Research shows that self-criticism leads to more anxiety, depression, and fear of failure—the opposite of what people think it achieves. Self-compassion, which involves speaking to yourself as you would to a friend, results in better mental health, physical health, relationships, and resilience during difficult times. The key is awareness of mistakes combined with kindness, rather than harsh self-judgment.

Suppression Amplifies Rather Than Reduces Emotions

When you suppress emotions, your sympathetic nervous system actually becomes more activated, inflammation rises, and brain areas associated with stress show increased activity. This suppression also affects those around you—research shows people's heart rates increase when near someone who is suppressing emotions. Genuine emotional expression, in contrast, calms both yourself and others.

Strategic Avoidance Can Be Adaptive

While chronic avoidance is harmful, strategically diverting attention from a triggering situation and returning to it later can be highly effective. The key is being strategic rather than habitual—taking time away from an emotional trigger allows you to approach it from an entirely different perspective when you return to it.

Your Inputs Shape Your Emotional State

We absorb over 60,000 gigabytes of information daily from media, messages, and interactions—each triggering different emotions. Modern life exposes us to more emotional triggers in minutes than our ancestors experienced over much longer periods. Consciously choosing what you consume—from news to social media to music—is essential for emotional well-being.

Notable Quotes

"We evolved the capacity to experience negative emotions for a reason. They help us. When my daughters experience a little anxiety before an exam, I say to them, 'Hey, this is, this is you working exactly how you should work. Harness that.'"

— Ethan Kross

"Most people are walking around never having gotten any formal training in how to handle our emotions. No matter who you ask from, and from where in the world, what do you do with your big, bad, negative emotions? Most of the time it's suppression. You know, suck it up, buttercup."

— Emma Seppälä

"If Jake could save his life and the life of the others in the vehicle by using his breath in the most stressful experience we can imagine, then what can breathing not help us with in our less stressful, yet still stressful lives?"

— Emma Seppälä

"The thing we're doing to keep ourselves safe is actually making us less safe.

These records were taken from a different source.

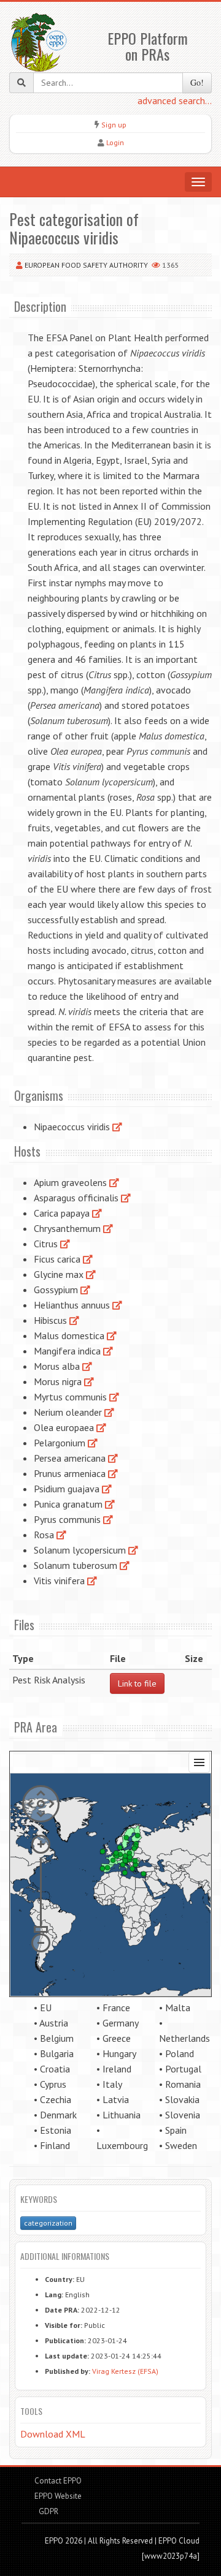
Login (115, 142)
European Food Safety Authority (86, 265)
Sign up (113, 124)
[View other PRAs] (117, 1126)
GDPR (47, 2511)
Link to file (137, 1683)
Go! (197, 82)
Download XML (52, 2434)
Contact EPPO (58, 2481)
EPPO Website (58, 2496)
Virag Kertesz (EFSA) (125, 2371)
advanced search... (175, 100)
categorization (48, 2222)
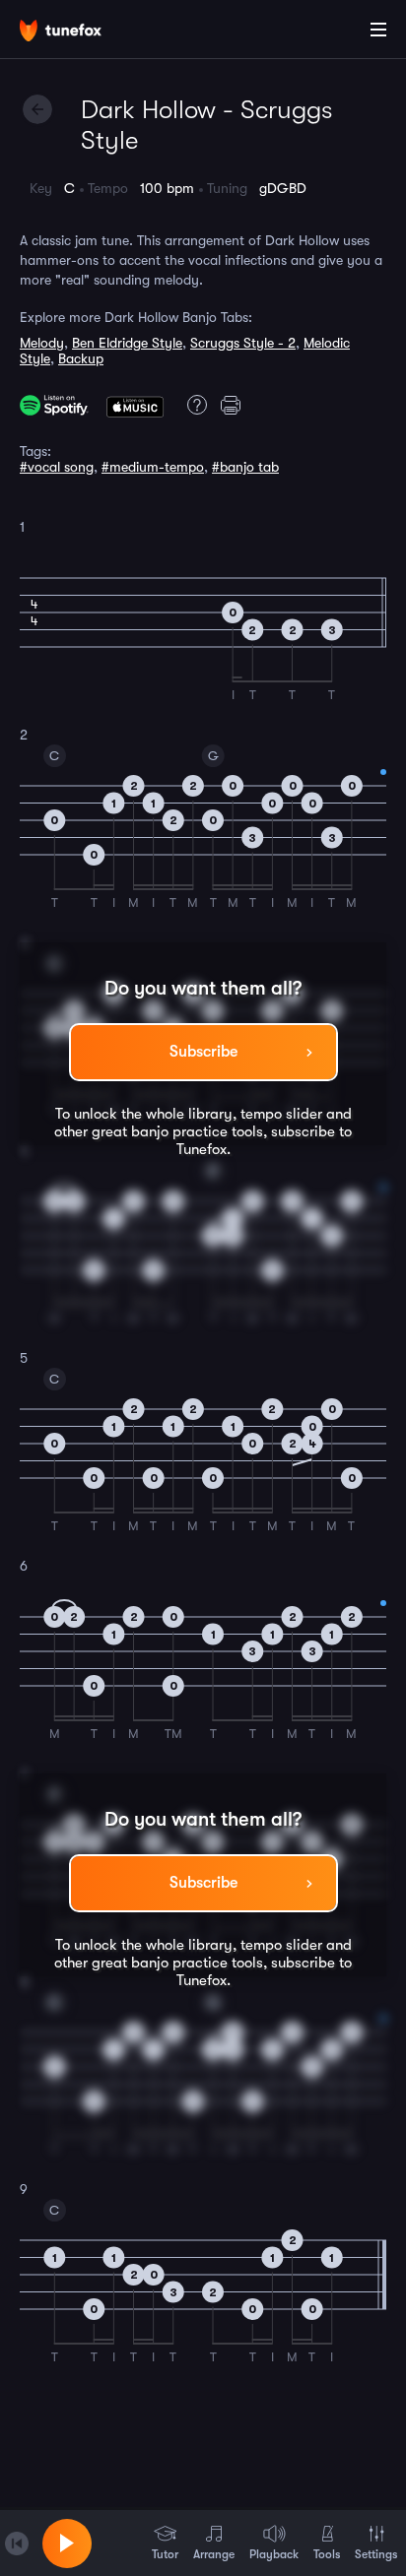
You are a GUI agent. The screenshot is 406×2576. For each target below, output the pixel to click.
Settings (376, 2554)
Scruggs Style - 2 (243, 343)
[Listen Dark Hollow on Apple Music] (135, 404)
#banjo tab (245, 467)
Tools (326, 2554)
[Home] (79, 32)
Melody (42, 343)
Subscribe (203, 1052)
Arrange (214, 2554)
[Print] (233, 404)
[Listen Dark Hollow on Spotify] (54, 405)
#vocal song (57, 467)
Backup (80, 358)
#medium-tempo (153, 467)
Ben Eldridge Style (127, 343)
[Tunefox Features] (194, 404)
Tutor (165, 2554)
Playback (274, 2554)
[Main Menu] (378, 29)
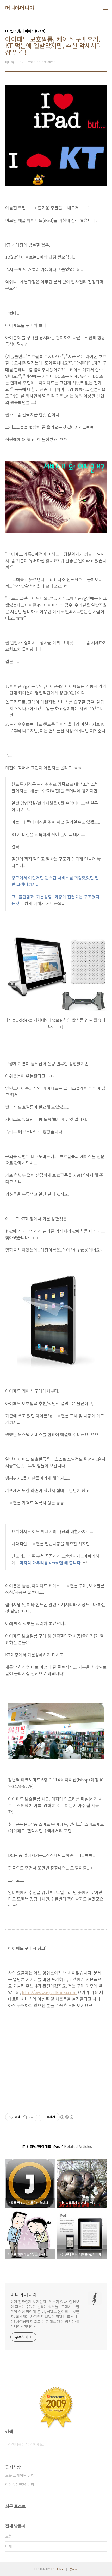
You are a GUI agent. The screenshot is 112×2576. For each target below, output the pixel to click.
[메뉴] (105, 8)
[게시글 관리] (31, 2117)
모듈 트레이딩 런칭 (19, 2475)
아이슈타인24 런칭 (19, 2484)
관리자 (73, 2569)
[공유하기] (25, 2117)
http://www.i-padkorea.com (49, 1992)
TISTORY (57, 2569)
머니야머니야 (19, 7)
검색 (102, 2444)
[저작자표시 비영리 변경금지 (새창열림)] (67, 2117)
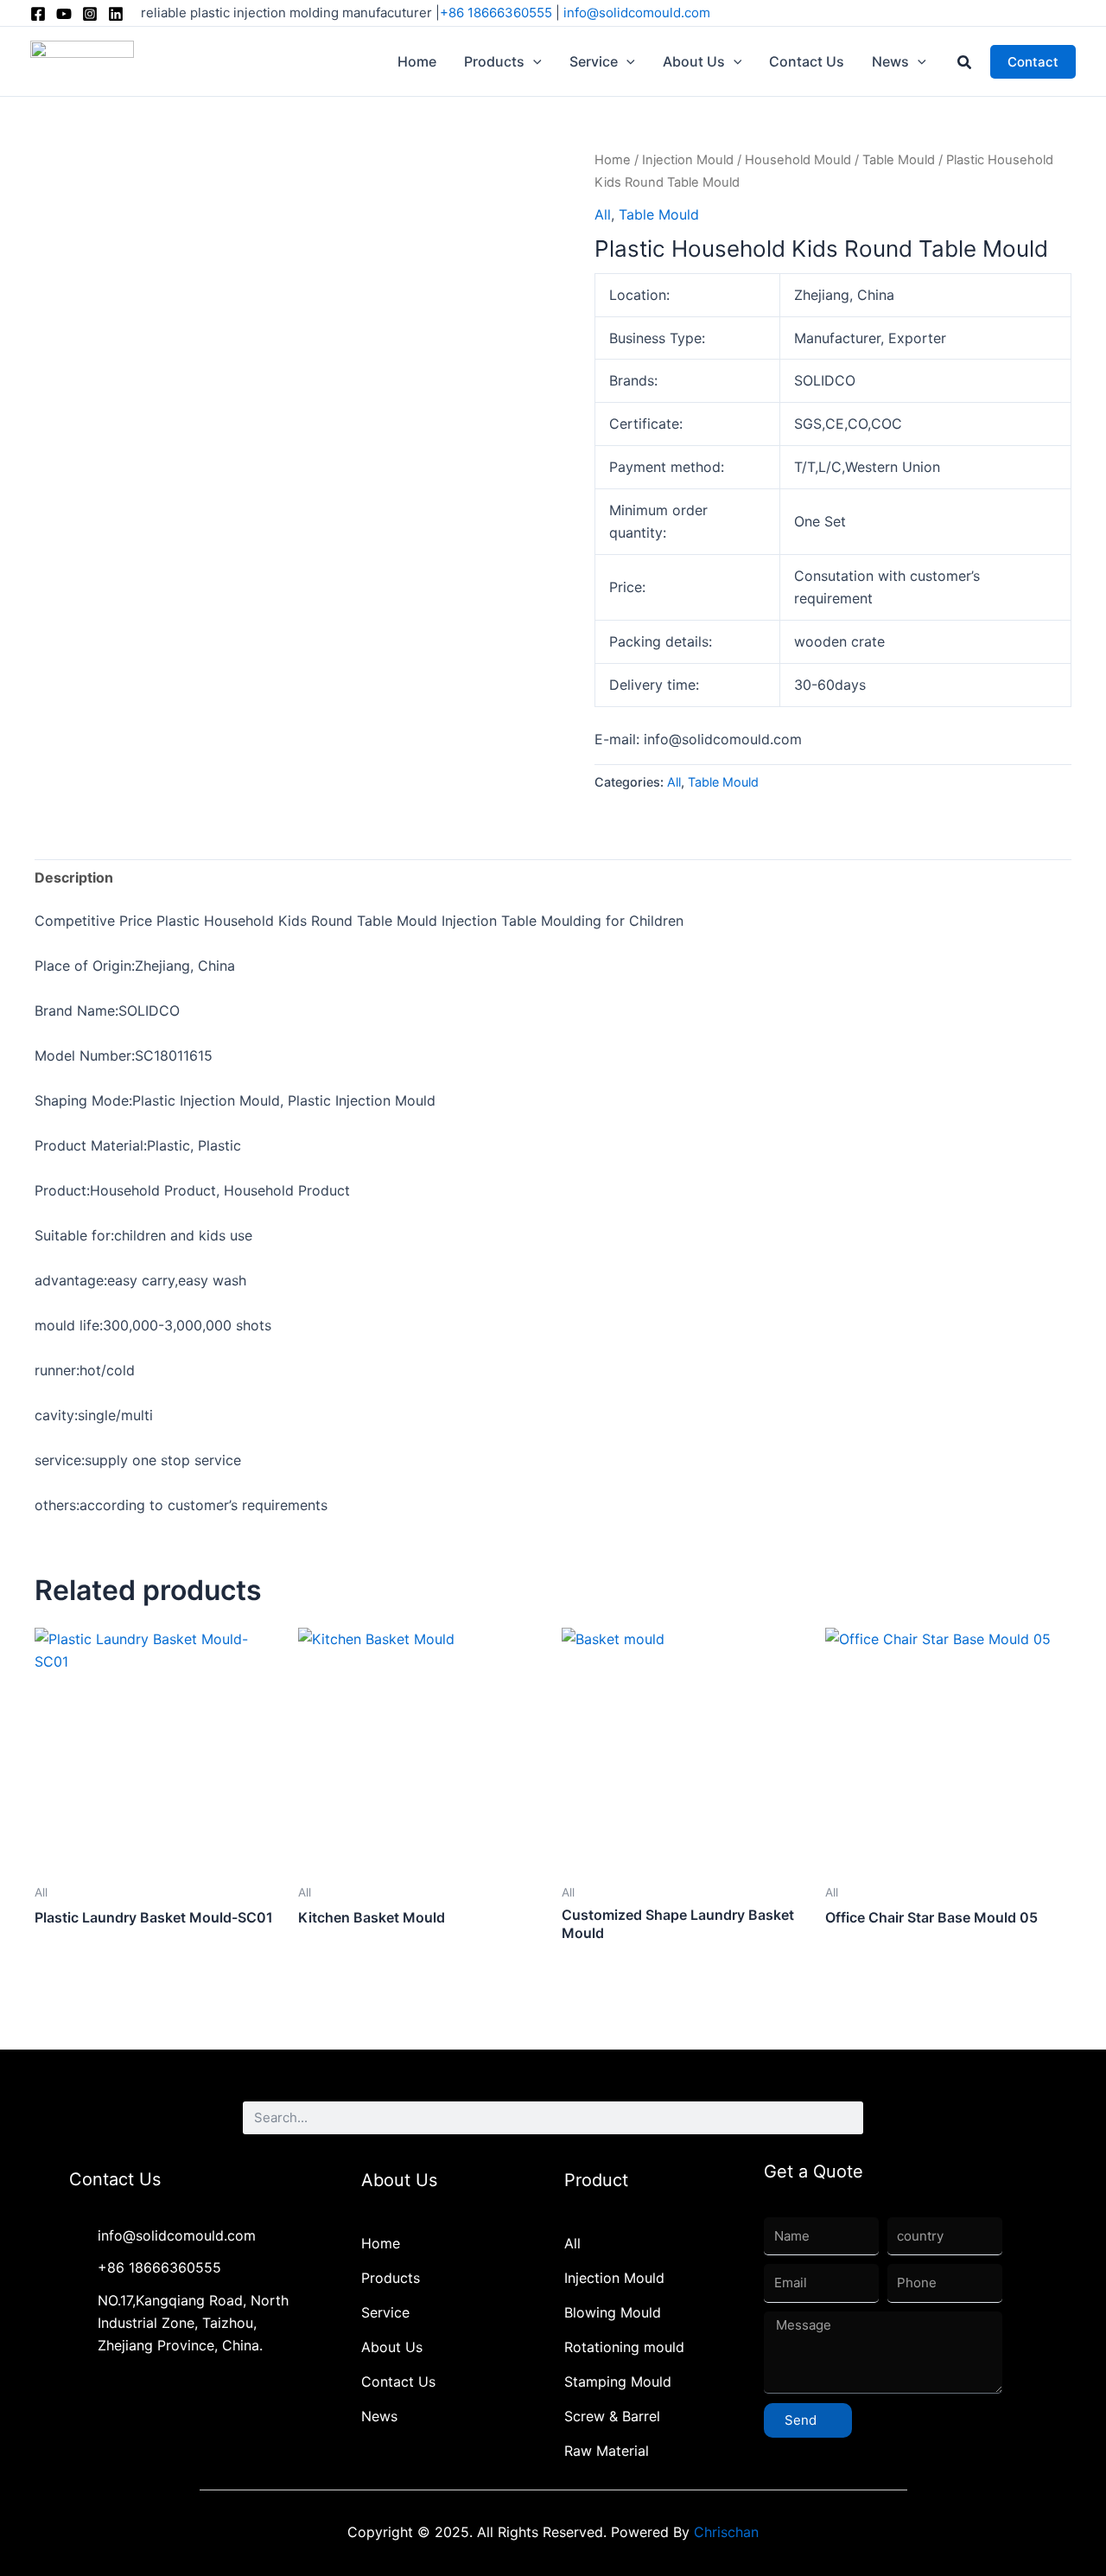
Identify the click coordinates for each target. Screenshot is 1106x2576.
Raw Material (606, 2450)
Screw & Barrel (612, 2416)
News (379, 2416)
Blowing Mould (612, 2312)
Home (612, 160)
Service (385, 2312)
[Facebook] (38, 14)
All (602, 214)
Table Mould (898, 160)
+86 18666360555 (496, 12)
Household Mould (798, 160)
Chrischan (726, 2532)
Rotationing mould (624, 2347)
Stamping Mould (617, 2381)
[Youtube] (64, 14)
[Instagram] (90, 14)
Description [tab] (74, 877)
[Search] (846, 2117)
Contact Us (398, 2381)
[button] (533, 61)
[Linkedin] (116, 14)
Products (390, 2277)
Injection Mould (688, 160)
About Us (392, 2347)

Switching from an inner drill sergeant to an inner coach unlocks a very powerful upward spiral of benefits."

— Dan Harris

"It is so incredibly helpful to be reminded because you can hear really wise strategic advice, emotional advice, and life just pulls you back into your habit patterns."

— Dan Harris

Action Items

  • 1
    Use Distant Self-Talk During Difficult Moments

    When experiencing difficult emotions, talk to yourself using your name or 'you' instead of 'I.' This linguistic shift (e.g., 'Dan, it's not that bad' versus 'I can't handle this') automatically puts you into a coaching stance, making you more patient and compassionate with yourself.

  • 2
    Practice Extended Exhale Breathing

    When you need to calm down quickly, breathe in to a count of four, then breathe out to a count of six or eight. Since heart rate increases on inhales and decreases on exhales, making your exhales longer activates your parasympathetic nervous system and reduces stress within minutes.

  • 3
    Conduct an Emotional Advisor Audit

    List the people you turn to for support. For each person, ask: Do they first empathize and validate your experience, then help you broaden perspective and find closure? Those who do both, in that sequence, are your true emotional advisors. Either remove others from your support list or educate them on how to better help you.

  • 4
    Use the 'Snooze' Strategy for Triggering Messages

    When you receive an email or message that provokes strong negative emotions, use your email's snooze function to remove it from view for 24-48 hours. When it returns, you'll approach it from an entirely different emotional state, allowing for a more thoughtful response.